Where the open source community meets: Secure your spot for Percona Live Amsterdam! - Register

Downloads

Blog

Percona XtraDB Cluster on Ceph

August 4, 2016

Author

Yves Trudeau

MySQL

Percona Software

Share this Post:

This post discusses how XtraDB Cluster and Ceph are a good match, and how their combination allows for faster SST and a smaller disk footprint.

My last post was an introduction to Red Hat’s Ceph. As interesting and useful as it was, it wasn’t a practical example. Like most of the readers, I learn about and see the possibilities of technologies by burning my fingers on them. This post dives into a real and novel Ceph use case: handling of the Percona XtraDB Cluster SST operation using Ceph snapshots.

If you are familiar with Percona XtraDB Cluster, you know that a full state snapshot transfer (SST) is required to provision a new cluster node. Similarly, SST can also be triggered when a cluster node happens to have a corrupted dataset. Those SST operations consist essentially of a full copy of the dataset sent over the network. The most common SST methods are Xtrabackup and rsync. Both of these methods imply a significant impact and load on the donor while the SST operation is in progress.

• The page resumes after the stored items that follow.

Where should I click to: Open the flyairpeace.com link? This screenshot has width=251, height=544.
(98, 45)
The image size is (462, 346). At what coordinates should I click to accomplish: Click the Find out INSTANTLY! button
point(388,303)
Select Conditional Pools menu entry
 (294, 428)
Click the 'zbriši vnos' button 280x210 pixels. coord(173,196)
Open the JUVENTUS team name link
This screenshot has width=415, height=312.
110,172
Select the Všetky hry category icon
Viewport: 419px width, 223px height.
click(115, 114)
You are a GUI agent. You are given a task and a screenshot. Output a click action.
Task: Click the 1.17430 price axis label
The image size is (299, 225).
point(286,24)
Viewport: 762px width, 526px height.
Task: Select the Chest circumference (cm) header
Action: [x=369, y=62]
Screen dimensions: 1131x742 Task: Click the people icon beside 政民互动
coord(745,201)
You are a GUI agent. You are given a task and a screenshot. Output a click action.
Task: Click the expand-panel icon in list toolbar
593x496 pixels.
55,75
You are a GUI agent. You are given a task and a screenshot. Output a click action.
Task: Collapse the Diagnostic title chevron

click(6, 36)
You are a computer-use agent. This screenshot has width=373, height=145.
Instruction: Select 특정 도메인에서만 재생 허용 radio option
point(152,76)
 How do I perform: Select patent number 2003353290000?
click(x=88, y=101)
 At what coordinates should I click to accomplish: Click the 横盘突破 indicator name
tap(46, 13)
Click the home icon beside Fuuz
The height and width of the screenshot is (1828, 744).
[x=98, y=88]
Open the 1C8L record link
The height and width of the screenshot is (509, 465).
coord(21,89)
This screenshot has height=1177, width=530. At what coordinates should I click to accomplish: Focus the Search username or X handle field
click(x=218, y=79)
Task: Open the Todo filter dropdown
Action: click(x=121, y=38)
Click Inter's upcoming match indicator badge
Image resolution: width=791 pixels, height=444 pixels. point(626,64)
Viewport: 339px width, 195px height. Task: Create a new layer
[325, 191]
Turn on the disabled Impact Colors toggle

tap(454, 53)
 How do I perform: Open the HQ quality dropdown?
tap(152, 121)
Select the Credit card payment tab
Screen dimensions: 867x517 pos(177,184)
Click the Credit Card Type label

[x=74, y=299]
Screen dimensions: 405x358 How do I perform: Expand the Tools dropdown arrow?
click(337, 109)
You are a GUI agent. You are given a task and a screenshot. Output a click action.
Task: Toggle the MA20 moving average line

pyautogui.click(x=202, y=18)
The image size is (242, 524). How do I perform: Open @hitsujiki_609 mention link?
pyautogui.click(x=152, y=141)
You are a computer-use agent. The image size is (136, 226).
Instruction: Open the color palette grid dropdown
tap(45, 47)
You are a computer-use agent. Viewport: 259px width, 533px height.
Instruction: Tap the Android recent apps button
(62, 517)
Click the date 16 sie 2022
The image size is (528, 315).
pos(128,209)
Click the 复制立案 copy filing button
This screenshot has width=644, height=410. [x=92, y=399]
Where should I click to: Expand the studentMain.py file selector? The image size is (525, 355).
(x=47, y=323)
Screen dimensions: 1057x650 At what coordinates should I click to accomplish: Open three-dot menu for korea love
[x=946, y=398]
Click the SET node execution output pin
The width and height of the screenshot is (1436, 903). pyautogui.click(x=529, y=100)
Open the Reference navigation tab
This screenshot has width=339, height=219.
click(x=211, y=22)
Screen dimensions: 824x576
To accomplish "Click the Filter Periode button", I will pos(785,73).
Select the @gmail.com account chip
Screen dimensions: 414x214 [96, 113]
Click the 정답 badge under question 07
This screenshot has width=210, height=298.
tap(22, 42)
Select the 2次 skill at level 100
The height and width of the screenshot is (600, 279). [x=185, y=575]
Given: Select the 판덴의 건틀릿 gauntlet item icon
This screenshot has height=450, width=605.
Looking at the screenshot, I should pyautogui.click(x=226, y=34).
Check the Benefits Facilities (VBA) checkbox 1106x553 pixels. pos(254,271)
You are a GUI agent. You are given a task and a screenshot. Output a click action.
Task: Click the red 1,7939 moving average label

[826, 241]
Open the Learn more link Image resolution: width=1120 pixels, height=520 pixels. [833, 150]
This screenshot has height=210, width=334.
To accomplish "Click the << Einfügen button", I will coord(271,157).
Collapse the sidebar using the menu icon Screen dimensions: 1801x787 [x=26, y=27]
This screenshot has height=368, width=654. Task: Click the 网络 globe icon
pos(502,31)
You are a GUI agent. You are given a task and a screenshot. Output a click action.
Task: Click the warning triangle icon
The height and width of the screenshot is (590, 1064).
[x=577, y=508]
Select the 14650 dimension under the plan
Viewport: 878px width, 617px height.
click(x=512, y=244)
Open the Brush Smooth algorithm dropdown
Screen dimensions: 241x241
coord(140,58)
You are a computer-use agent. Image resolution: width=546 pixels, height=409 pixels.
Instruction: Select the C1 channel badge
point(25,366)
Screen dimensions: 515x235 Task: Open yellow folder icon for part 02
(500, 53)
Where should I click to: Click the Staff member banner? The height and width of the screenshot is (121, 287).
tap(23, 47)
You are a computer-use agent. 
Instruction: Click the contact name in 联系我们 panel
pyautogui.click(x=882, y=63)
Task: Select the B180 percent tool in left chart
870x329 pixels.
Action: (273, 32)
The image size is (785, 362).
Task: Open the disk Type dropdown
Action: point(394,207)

For example, the whole dataset will need to be read from the storage and sent over the network, an operation that requires a lot of IO operations and CPU time. Furthermore, with the rsync SST method, the donor is under a read lock for the whole duration of the SST. Consequently, it can take no write operations. Such constraints on SST operations are often the main motivations beyond the reluctance of using Percona XtraDB cluster with large datasets.

So, what could we do to speed up SST? In this post, I will describe a method of performing SST operations when the data is not local to the nodes. You could easily modify the solution I am proposing for any non-local data source technology that supports snapshots/clones, and has an accessible management API. Off the top of my head (other than Ceph) I see AWS EBS and many SAN-based storage solutions as good fits.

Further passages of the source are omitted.